Set every line of the data down again exactly, and keep the pictures out.

= = = = =

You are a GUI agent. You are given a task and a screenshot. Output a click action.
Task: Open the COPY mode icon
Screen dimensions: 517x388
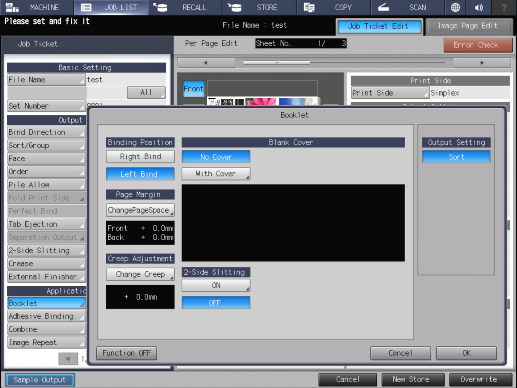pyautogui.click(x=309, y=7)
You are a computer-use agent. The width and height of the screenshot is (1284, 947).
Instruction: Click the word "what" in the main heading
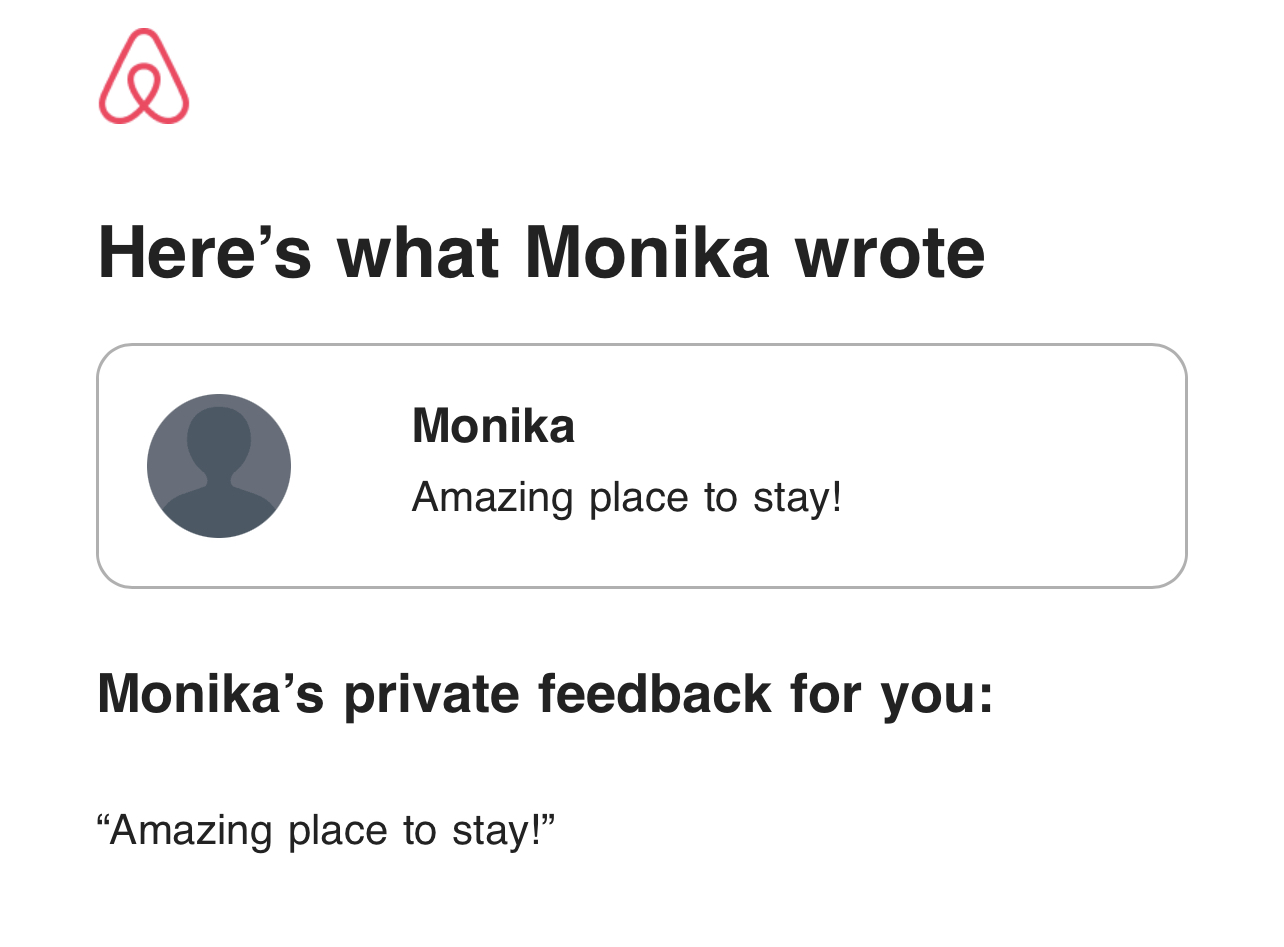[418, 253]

= = = = =

→ **RESULT OF THE TASK**:
You are a GUI agent. You are given a task and a screenshot. Output a click action.
Task: Open the COPY mode icon
Screen dimensions: 517x388
pyautogui.click(x=309, y=7)
You are a computer-use agent. The width and height of the screenshot is (1284, 947).
Instruction: Click the word "what" in the main heading
[418, 253]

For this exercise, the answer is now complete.